Against this backdrop the Nigerian Government based its policy on rice production on the
Firstly, on food security, it was recognized that if the country produced significantly to cater for
its domestic consumption and perhaps even exports, the food crisis bedeviling Nigerian would be solved.
Secondly, on employment generation, it was recognized that not only would mass rice
production provide food security, but it would also trigger employment generation. The high
level of importation of milled rice products in Nigeria had the capacity to create jobs for more
farmers and decrease job creations in exporting countries like the USA, Thailand and India.
Thirdly, on foreign exchange earnings, it was envisaged that if Nigeria fully harnessed its
agricultural potentials and boosted rice production for domestic consumption and for exports, the
country would earn more foreign exchange and stabilize the Naira. This would also complement
other earnings accrued from the country’s petroleum products; that remained the major income earnings.

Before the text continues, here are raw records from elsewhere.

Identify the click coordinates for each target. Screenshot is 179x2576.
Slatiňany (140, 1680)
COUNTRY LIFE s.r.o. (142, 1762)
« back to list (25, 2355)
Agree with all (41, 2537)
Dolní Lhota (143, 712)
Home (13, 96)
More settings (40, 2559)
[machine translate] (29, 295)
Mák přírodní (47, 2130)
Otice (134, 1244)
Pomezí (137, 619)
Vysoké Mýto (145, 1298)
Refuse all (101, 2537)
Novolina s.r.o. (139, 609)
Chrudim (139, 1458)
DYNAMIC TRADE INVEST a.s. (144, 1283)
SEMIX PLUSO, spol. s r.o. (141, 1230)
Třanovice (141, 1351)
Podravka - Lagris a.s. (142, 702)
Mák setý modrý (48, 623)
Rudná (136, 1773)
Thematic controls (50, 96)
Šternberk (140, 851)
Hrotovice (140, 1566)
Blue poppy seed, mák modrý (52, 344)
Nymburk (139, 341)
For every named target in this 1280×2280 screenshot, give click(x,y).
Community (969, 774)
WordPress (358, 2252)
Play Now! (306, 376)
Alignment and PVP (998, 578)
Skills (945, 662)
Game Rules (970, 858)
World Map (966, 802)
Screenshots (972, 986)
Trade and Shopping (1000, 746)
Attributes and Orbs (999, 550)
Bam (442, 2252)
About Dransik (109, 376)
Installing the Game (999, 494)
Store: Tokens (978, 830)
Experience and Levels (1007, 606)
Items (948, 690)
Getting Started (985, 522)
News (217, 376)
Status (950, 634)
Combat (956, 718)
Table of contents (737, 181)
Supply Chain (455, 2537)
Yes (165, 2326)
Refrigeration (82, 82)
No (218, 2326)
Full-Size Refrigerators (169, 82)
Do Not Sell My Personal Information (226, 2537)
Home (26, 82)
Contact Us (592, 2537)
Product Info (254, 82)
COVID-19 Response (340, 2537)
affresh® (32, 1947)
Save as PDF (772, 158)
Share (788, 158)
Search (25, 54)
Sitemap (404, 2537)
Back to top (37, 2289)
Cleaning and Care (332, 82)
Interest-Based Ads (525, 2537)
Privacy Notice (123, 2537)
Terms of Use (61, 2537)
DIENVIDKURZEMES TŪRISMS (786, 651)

Generally, Nigeria recognized that mass rice production would not only improve food security, it
would also enhance employment creation and stimulate economic development. I believe that the
reasons Nigeria assigned for embarking on the major policy reforms in rice production apply to
Ghana, as both countries share social and economic characteristics. I just hope that the Government of Ghana will not crack under pressure from her western donors to disinvest in rice production for food security and employment creation. Local food self-sufficiency is the surest step out of the current economic hardships confronting Ghana.